The fundamental purpose of this post is to brief regarding the PCA algorithm step by step and in a way that everyone can easily understand what can actually PCA do and how we can use PCA in the project/algorithm. Before proceeding here is a quick overview of what we cover in this post.
What is PCA?
What is a Variance?
Why is Normalization Necessary for PCA?
Practical Examples of PCA
Code in Python
PCA is an unsupervised machine learning algorithm. PCA is mainly used for dimensionality reduction in a dataset consisting of many variables that are highly correlated or lightly correlated with each other while retaining the variation present in the dataset up to a maximum extent. It is also a great tool for exploratory data analysis for making predictive models.
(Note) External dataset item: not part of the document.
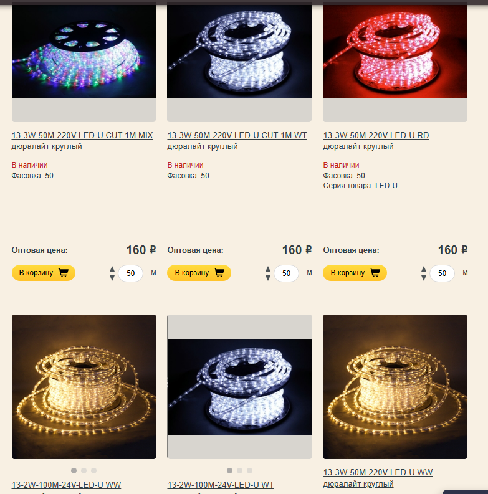Image resolution: width=488 pixels, height=494 pixels.
Task: Focus quantity field of the RD duralight
Action: click(x=442, y=273)
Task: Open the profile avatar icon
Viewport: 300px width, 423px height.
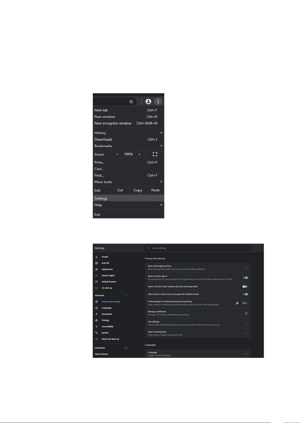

While it is said that the more data we have, the more accurate results we are going to observe, while it is rightly said but it’s not just data that we require, we need high-quality data to get better results. Dimensionality reduction is basically a technique where we reduce the number of columns or features from the dataset based on their relevance to the problem, the least their requirement, the more are the chances that they get removed from the dataset.
PCA performs a linear transformation on the data so that most of the variance or information in your high-dimensional dataset is captured by the first few principal components. The first principal component will capture the most variance, followed by the second principal component, and so on.
Each principal component is a linear combination of the original variables. Because all the principal components are orthogonal to each other, there is no redundant information. So, the total variance in the data is defined as the sum of the variances of the individual component. So decide the total number of principal components according to cumulative variance ‘‘explained’’ by them.
Some techniques other than PCA for dimensionality reduction include LDA which stands for Linear Discriminant Analysis ( Related Blog: Introduction to Linear Discriminant Analysis in Supervised Learning ).
In machine learning, Variance is one of the most important factors that directly affect the accuracy of the output. When a machine learning model becomes too sensitive for the independent variables, it tries to find out the relationship between every feature which gives rise to the problem like ‘overfitting’ or high variance. Too much noise enters the dataset because of high variance and thus results are affected. When we use principal component analysis for dimensionality reduction, the problem of overfitting get’s solved simultaneously.
Understanding PCA variance
Normalization is necessary to make every variable in proportion with each other, we have seen that the models which are not scaled properly in accordance with each other tend to perform poorly in comparison to those which are scaled well. We cannot extract features if two variables have a large scaling difference.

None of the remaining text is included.